Data assimilation (DA) makes the best combination of model simulation results and observed, or measured, values. Ensemble methods are a form of DA that generates multiple equally good, or equally calibrated, models using a description of model and observation uncertainty. Uncertainty is lack of knowledge. The collection of equally good, in the presence of uncertainty, models is an ensemble of models. An observation error model provides the means to describe the amount of uncertainty in model simulation results and in observed values as part of assimilation. Model-related uncertainty comes from model representation limitations created by differences between what the model represents, or simulates, and by what is measured to make an observation. Observation uncertainty comes from observation error. When an observed value is calculated or estimated, rather than measured, additional uncertainty is generated by the estimation procedure.

An observation error model is developed and presented for river discharge observations made at a stream gauging station using a measured water depth value with a derived rating curve to calculate discharge from observed water depth. A rating curve is a poor hydrodynamics model. Consequently, large estimation errors are expected for river discharge calculated using a rating curve, which generates correspondingly large amounts of observation uncertainty for assimilation. Uncertainty is propagated through DA to the spread, or variability, of model outcomes provided by the ensemble of models. When assimilating simulation results and data with significant uncertainty, the goal of assimilation is to optimize the bias-variance tradeoff and thus the spread of ensemble outcomes. Optimizing this tradeoff involves limiting the amount of uncertainty as much as possible to make informed decisions while including sufficient uncertainty to avoid overfitting. The risk from overfitting is production of biased model outcomes and spurious decision support.

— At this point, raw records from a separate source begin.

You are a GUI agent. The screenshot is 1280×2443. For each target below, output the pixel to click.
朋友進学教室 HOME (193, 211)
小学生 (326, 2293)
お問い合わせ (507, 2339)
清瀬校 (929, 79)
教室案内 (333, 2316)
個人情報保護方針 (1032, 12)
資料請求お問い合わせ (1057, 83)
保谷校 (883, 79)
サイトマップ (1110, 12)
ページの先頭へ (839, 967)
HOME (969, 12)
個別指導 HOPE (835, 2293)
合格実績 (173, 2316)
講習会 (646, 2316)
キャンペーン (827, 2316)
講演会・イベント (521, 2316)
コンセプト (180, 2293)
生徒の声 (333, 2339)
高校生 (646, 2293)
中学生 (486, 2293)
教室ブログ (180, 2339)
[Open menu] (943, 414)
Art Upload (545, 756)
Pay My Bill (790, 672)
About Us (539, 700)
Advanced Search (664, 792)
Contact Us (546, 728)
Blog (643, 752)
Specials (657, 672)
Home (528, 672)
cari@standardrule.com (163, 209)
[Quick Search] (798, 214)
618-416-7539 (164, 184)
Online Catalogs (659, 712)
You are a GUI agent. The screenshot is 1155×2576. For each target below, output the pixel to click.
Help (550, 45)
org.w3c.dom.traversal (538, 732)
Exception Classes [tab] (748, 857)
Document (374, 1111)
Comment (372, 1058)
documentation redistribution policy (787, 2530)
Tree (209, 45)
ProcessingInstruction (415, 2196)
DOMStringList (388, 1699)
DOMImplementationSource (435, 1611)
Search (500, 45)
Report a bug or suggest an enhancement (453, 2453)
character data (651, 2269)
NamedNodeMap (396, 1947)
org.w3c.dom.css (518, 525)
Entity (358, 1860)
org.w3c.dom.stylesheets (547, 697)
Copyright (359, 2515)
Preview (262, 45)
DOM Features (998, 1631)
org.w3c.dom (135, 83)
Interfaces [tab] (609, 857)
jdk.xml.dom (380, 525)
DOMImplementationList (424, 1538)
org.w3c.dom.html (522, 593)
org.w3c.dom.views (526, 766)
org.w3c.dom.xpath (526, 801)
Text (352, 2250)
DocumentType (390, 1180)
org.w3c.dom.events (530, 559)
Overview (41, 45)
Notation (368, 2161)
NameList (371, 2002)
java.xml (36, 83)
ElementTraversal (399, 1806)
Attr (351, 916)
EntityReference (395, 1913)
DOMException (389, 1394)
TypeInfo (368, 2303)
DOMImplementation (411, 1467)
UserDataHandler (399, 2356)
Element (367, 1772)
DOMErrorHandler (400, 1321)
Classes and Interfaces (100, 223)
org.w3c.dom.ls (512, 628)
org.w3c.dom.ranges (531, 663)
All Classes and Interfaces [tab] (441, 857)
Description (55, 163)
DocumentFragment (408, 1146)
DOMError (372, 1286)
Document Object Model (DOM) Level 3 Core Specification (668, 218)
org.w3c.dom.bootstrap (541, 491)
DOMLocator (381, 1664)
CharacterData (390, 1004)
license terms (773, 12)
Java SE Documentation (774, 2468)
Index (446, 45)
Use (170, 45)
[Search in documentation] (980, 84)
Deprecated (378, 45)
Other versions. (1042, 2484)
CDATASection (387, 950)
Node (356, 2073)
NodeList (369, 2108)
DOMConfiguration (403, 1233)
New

AI-ML Accounting for Uncertain Water Resources Data Sets

Artificial intelligence (AI) is the effort to automate intellectual tasks normally performed by humans, and it includes machine learning (ML) and deep learning (DL) approaches. AI-ML is based on statistical learning, which tries to learn statistics-based rules for data analyses from known examples of inputs and corresponding outcomes. Data sets that are noisy, include significant uncertainty, and have extreme values hinder statistical learning. ML and DL aquifer recharge predictors are developed to: (1) examine prediction skill when trained using noisy and uncertain data and (2) identify advantages of AI-ML relative to traditional physics- and process-based calculations. Recharge was selected as the learning outcome because it is not observed and is inherently uncertain. A common-sense baseline is developed and implemented to account for uncertainty and noise in AI-ML predictions. The baseline provides a lower goodness-of-fit threshold that identifies when trained AI-ML generates prediction skill and an upper goodness-of-fit threshold above which the AI-ML is learning to reproduce noise and bias in the training data set (and is likely overfitting). Identified advantages for AI-ML (relative to physics- or process-based calculations) are the ability to use dimensionless trends for features and to represent a complex scenario with the same level of effort as for a simple case.